Task to carry out -
Filter out all lines without the word "agent" from the data below, please, and copy the rest.

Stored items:

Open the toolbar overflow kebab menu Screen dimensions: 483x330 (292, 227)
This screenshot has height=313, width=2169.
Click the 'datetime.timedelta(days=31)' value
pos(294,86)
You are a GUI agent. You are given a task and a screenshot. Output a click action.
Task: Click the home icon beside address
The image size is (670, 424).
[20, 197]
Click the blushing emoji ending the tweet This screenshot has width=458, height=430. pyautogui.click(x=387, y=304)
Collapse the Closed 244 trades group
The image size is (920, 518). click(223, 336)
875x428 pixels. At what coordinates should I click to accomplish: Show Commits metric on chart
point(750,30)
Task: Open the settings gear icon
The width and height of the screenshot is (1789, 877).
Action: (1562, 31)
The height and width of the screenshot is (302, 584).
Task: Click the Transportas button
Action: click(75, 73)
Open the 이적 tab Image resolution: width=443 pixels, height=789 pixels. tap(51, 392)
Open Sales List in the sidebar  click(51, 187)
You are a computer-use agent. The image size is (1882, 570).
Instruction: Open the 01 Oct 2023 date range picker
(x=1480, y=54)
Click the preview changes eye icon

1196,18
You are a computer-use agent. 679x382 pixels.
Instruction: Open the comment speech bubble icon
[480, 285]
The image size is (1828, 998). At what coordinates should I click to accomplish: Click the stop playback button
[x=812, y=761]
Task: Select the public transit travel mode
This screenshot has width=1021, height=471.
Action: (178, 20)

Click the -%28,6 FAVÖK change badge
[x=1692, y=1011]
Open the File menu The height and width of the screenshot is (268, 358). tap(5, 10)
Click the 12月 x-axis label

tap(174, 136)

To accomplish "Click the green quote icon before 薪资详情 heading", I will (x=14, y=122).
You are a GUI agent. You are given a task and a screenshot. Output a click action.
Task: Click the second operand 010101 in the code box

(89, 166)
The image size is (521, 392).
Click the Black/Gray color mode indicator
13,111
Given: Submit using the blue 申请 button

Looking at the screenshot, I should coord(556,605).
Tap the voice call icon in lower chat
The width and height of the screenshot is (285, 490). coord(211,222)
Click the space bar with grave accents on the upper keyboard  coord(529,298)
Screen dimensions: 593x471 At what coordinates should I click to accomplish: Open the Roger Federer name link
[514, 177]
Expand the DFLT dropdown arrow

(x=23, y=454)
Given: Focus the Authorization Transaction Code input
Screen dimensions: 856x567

Solution -
You are a GUI agent. You are given a task and a screenshot. Output a click action.
You are a computer-use agent. The image size is (1882, 570).
You are a computer-use agent. 679x382 pixels.
You are a GUI agent. You are given a task and a screenshot. Output a click action.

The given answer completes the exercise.